Power sector in 2030
India’s power system is heavily reliant on coal with an estimated emission intensity of around 632 gCO₂/kWh in 2019, with coal providing almost three quarters of all electricity. Recent years have seen a drop in this intensity, which stood at over 800 gCO₂/kWh for most of the last two decades.,,
India’s current installed coal capacity is more than 200 GW, and according to recent projection of Central Electricity Authority this will increase to 266 GW by 2029-30. By contrast, Paris Agreement compatible pathways see coal phased out of power production in the mid-2030s driving the full decarbonisation of the power sector by around 2040. This means that any plant built today would risk turning into a stranded asset quickly in a 1.5°C scenario. In its National Electricity Plan of 2018, India had initially planned to retire a total of 45 GW coal powered plants between 2017-20278, but this has been revised to retire only a total of 25 GW between 2017-2027.
Renewable power is starting to take hold in India, and at the federal level, the government has a target of 175 GW total renewable power capacity by 2022 (100 GW solar PV, 60 GW wind, 10 GW bioenergy and 5 GW small scale hydropower). India further aims at reaching 450 GW by 2030 and is expected to achieve a generation share of 40-43% in 2030. While India has increased its renewables installed capacity to 151GW in December 2021 from 39 GW in 2015, coal based power generation is still increasing at an annual average rate of 6% since 2015.,
However, for a Paris Agreement compatible pathway, India would need a share of renewable energy of 70-79% by 2030 and around 90-98% by 2040, equivalent to increasing from 1 EJfinal (0.3 PWh) in 2019, to 2 EJfinal in 2030, and 5-11 EJfinal in 2050. A share of non-fossil power generation of 70-80% in 2030 translates to around 80-90% share in non-fossil electric capacity.
To achieve these levels India could strengthen its renewables targets, replacing the current plan for coal power plant additions. Phasing out fossil fuel subsidies, combined with the fact that new solar PV is now significantly cheaper to build in India than new coal power, would provide additional economic signals.

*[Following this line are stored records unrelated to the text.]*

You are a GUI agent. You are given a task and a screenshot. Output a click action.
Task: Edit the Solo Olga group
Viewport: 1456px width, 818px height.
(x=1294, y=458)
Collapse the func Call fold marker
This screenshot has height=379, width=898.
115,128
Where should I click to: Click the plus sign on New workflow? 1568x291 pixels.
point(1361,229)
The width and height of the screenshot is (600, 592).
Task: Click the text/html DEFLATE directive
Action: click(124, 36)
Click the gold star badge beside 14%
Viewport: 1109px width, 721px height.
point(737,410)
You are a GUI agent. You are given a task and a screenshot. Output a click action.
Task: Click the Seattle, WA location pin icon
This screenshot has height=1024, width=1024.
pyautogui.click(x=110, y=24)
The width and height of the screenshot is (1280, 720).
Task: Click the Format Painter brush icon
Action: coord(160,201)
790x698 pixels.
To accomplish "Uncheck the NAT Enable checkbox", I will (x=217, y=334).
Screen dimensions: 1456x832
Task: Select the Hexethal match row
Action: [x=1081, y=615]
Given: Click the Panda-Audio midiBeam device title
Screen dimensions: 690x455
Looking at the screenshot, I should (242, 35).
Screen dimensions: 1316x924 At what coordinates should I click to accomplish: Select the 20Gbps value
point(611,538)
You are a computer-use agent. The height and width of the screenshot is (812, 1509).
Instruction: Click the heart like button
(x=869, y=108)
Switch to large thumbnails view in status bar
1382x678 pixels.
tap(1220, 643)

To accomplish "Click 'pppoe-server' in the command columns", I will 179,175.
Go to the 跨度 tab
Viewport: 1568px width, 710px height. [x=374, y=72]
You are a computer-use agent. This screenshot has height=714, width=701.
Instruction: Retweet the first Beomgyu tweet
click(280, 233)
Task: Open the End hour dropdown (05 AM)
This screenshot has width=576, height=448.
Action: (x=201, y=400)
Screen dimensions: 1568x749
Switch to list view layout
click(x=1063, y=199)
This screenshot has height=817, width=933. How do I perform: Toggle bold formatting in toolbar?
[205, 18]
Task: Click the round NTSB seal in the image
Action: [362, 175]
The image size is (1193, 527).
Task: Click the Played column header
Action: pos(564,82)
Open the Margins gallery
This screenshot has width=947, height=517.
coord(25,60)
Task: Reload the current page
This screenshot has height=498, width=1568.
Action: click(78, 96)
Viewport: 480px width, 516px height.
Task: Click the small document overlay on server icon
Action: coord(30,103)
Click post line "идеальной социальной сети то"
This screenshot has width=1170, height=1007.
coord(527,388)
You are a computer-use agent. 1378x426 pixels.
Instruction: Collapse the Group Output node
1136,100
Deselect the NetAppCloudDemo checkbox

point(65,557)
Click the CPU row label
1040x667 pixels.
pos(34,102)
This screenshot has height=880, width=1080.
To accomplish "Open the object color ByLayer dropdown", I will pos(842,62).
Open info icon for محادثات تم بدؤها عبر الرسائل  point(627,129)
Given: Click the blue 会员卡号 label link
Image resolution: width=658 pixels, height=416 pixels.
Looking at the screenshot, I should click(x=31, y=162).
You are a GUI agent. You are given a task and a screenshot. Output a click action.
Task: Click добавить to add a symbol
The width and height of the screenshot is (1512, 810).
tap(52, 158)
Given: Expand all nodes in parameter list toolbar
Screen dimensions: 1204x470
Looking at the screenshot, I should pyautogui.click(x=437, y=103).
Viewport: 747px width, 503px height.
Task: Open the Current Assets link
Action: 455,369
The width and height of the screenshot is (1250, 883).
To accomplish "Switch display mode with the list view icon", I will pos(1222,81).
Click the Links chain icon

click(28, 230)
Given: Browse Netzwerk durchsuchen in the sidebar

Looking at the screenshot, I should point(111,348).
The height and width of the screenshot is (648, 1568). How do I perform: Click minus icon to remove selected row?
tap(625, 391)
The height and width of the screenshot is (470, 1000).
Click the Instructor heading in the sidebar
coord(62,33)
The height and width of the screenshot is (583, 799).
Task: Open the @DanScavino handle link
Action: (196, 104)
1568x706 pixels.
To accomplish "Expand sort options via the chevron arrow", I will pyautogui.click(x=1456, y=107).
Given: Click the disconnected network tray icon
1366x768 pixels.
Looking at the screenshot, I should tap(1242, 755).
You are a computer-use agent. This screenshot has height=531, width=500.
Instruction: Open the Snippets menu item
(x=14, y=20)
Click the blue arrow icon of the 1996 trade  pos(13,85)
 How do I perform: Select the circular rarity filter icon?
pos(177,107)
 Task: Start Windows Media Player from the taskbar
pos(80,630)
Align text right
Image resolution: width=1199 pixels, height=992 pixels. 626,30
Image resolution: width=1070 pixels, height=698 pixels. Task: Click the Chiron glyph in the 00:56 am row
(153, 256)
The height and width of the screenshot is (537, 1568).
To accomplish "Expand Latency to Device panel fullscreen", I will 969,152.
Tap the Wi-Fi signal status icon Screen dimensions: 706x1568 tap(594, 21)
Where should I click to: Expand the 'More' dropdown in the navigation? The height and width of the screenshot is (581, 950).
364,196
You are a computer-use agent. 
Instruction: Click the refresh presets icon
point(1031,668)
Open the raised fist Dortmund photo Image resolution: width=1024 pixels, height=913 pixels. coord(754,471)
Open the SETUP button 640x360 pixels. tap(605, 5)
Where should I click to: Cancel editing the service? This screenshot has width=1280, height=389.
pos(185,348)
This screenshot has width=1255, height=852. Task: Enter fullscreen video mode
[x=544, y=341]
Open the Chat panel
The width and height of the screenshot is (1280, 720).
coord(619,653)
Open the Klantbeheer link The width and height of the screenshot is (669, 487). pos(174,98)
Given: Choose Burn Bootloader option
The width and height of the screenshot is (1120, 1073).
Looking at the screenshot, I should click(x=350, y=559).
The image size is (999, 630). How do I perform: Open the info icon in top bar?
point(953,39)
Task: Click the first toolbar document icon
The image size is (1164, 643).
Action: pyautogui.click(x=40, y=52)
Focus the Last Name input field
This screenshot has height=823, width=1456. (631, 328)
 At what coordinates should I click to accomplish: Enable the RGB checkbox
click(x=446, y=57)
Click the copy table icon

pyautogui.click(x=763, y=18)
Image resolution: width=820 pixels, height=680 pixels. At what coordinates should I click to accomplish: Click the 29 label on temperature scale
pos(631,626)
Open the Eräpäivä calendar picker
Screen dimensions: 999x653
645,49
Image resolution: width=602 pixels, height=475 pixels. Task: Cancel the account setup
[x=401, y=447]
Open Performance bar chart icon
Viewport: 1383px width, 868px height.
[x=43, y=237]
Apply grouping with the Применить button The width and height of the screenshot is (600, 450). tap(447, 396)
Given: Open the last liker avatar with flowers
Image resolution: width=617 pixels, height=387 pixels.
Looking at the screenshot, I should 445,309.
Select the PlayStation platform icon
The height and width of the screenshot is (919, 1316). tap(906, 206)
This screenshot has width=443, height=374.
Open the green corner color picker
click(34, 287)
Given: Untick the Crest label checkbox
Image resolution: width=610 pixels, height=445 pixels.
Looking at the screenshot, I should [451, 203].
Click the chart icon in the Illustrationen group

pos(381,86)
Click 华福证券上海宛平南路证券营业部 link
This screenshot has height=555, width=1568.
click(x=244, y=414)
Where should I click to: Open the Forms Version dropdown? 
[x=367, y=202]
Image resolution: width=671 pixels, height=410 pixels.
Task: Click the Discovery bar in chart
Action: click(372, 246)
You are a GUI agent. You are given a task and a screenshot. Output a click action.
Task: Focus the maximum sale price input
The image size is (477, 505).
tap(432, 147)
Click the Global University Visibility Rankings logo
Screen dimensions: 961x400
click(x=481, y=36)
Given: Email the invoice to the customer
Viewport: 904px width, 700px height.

Towards a fully decarbonised power sector
In the analysed 1.5°C pathways, India’s power sector reaches full decarbonisation around 2040 through a phase out of coal and gas by around 2035. In 1.5°C pathways reaching high renewable shares later, the power sector starts contributing negative emissions from the 2020s reaching up to 12% (of electricity produced) by 2050. This will contribute in abating around 0.2 GtCO₂, to balance earlier emissions and/or in other sectors. Higher penetration of renewables would reduce the country reliance on carbon dioxide removal technologies and the related investment costs.